YOUR INSTRUCTIONS:
Extract, verbatim, all lines starting at the one containing "Tap the share" and ending with the final line of the listing, and no others.

** DATASET EXCERPTS follows **

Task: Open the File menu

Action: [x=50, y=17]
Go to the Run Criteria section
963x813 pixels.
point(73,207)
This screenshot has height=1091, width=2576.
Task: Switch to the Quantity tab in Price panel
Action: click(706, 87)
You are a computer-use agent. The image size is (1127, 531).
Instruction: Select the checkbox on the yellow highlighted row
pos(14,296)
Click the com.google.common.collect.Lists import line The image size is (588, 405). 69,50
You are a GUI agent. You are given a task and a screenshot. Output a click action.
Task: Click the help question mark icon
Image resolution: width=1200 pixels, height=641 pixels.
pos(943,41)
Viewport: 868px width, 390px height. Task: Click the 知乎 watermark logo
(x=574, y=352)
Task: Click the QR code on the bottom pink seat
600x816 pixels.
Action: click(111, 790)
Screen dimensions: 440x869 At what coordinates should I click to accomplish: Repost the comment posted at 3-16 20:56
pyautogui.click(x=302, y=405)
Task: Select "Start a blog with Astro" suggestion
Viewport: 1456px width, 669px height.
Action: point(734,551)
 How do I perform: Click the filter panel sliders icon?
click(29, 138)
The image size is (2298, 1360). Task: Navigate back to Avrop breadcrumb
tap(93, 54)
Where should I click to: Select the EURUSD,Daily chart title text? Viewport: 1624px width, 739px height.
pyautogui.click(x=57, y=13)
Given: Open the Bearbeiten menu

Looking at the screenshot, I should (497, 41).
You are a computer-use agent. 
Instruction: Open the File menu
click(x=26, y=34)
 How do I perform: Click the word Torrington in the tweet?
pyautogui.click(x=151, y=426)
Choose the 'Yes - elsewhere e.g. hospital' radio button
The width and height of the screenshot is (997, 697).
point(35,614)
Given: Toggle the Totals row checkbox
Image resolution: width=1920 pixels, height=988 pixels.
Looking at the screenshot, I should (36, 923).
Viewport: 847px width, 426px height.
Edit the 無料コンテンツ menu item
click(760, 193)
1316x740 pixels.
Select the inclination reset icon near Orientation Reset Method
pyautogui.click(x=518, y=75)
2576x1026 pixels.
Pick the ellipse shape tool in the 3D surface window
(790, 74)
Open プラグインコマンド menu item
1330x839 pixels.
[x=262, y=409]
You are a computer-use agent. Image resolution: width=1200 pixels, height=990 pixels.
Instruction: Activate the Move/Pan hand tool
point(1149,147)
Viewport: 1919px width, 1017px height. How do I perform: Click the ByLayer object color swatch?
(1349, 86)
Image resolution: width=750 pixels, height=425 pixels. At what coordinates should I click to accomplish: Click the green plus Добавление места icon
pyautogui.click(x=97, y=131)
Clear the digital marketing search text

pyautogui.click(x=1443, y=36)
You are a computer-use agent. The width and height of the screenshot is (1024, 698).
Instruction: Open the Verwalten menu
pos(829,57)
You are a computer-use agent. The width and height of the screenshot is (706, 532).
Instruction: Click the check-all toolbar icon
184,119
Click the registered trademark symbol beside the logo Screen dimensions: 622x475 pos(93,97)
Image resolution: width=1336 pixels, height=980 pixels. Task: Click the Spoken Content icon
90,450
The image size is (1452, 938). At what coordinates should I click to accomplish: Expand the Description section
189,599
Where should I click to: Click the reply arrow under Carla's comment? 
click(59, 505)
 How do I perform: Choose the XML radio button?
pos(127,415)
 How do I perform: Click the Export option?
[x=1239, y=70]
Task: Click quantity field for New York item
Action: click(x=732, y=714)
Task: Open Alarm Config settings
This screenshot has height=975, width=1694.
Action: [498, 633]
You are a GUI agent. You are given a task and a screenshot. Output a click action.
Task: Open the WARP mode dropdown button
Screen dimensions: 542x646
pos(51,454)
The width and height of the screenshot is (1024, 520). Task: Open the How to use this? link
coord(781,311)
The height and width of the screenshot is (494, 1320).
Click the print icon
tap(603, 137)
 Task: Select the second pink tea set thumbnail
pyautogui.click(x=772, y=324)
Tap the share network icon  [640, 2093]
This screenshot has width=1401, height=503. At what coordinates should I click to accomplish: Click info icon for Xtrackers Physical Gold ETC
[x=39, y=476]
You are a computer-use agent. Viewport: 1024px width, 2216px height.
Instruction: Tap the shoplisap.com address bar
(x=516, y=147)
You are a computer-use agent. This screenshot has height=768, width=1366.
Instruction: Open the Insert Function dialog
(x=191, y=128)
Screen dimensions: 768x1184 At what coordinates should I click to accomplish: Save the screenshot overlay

** End of DATASET EXCERPTS **

RESPONSE AREA:
Tap the share network icon  [640, 2093]
This screenshot has width=1401, height=503. At what coordinates should I click to accomplish: Click info icon for Xtrackers Physical Gold ETC
[x=39, y=476]
You are a computer-use agent. Viewport: 1024px width, 2216px height.
Instruction: Tap the shoplisap.com address bar
(x=516, y=147)
You are a computer-use agent. This screenshot has height=768, width=1366.
Instruction: Open the Insert Function dialog
(x=191, y=128)
Screen dimensions: 768x1184 At what coordinates should I click to accomplish: Save the screenshot overlay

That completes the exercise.